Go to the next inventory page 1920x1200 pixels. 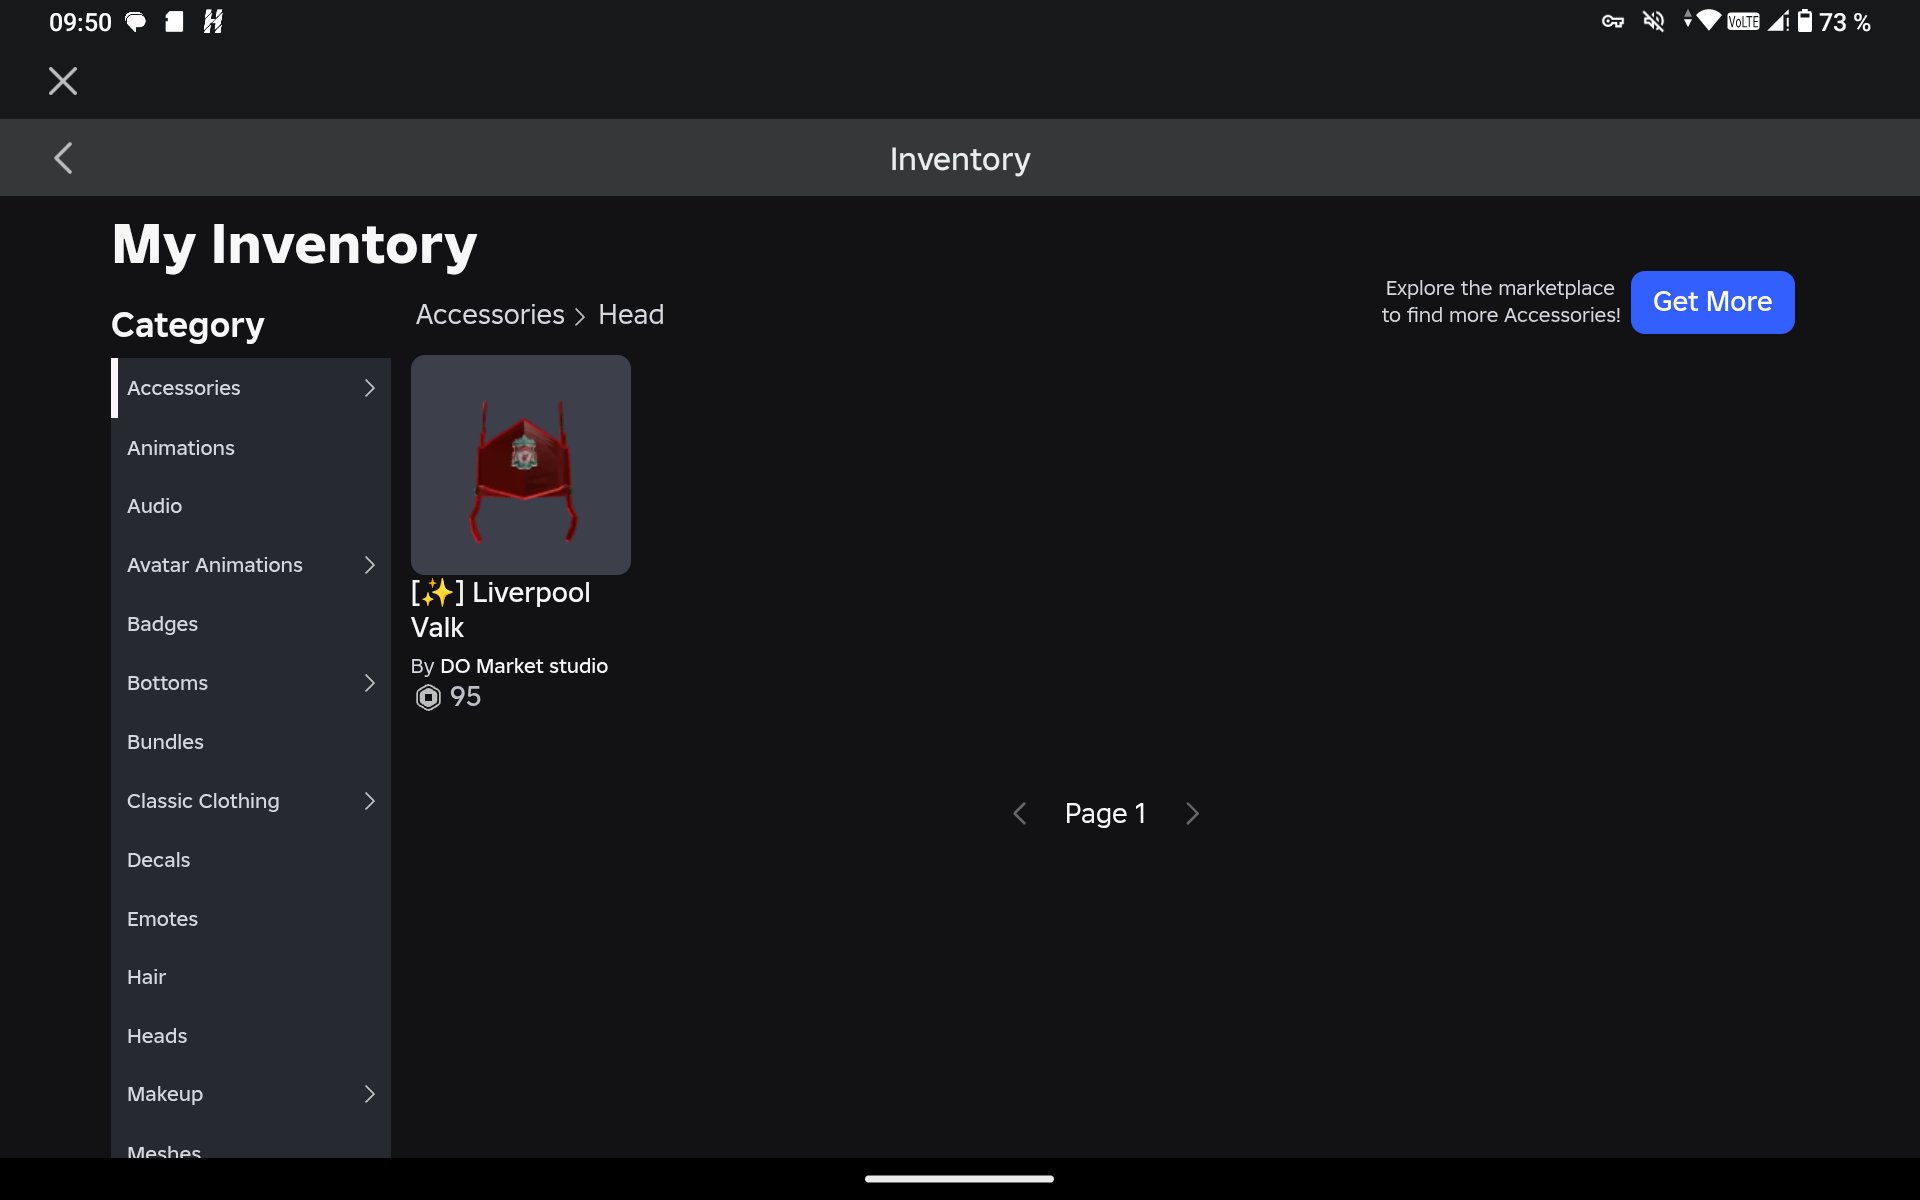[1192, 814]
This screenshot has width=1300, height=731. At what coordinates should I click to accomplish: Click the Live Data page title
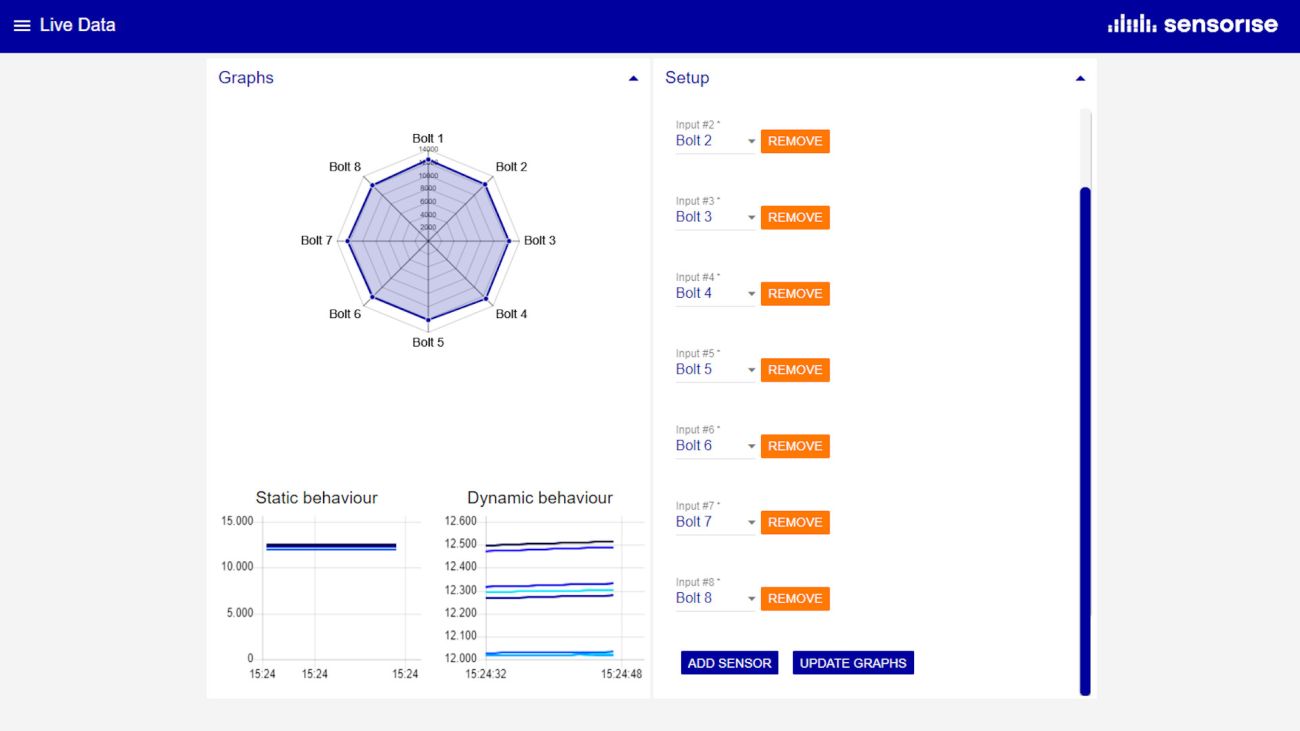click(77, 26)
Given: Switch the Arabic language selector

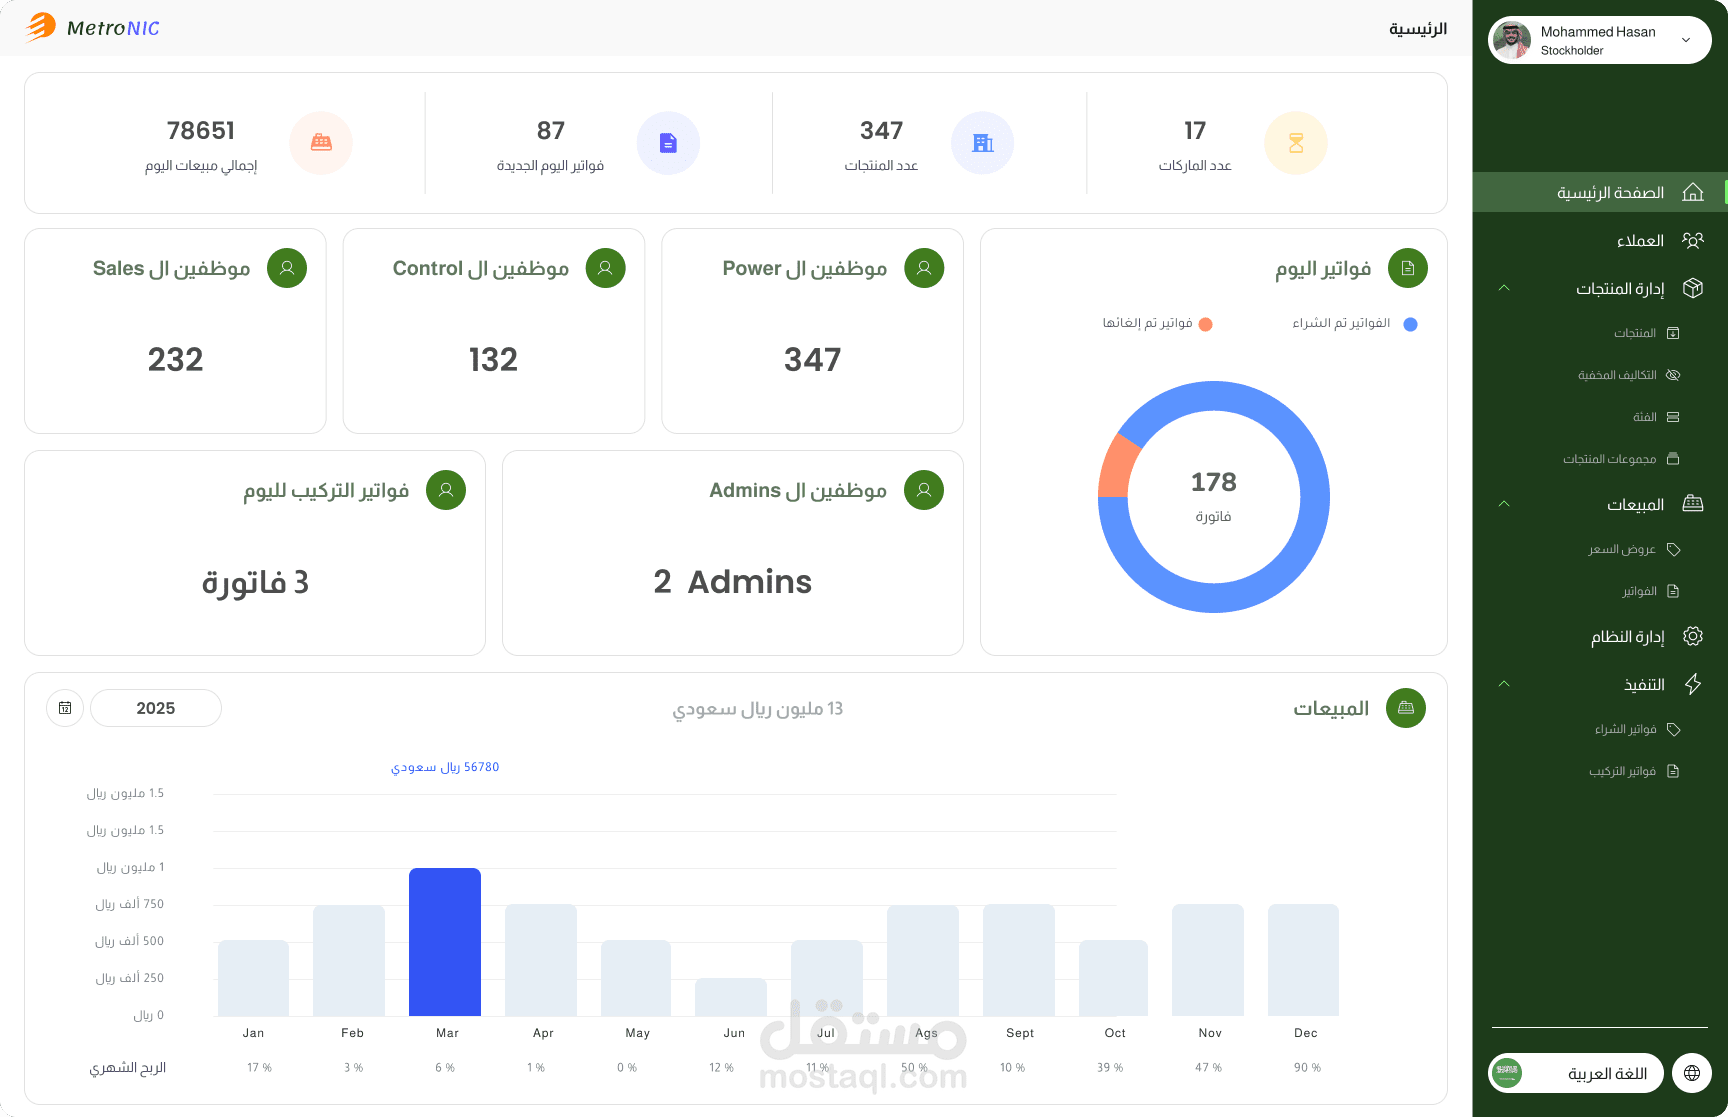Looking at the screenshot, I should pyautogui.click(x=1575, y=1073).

+-------+

-- WHAT YOU NEED TO DO --
Begin at the line that contains "This screenshot has" and stop at the end of the records. Write those lines again with "selector" changed to "dropdown", keep everything else the same, and omit the pictures.

-- FULL ANSWER --
This screenshot has width=1300, height=731. At what coordinates should I click to accomplish: Click the Live Data page title
click(77, 26)
Given: Switch the Arabic language dropdown

Looking at the screenshot, I should pyautogui.click(x=1575, y=1073).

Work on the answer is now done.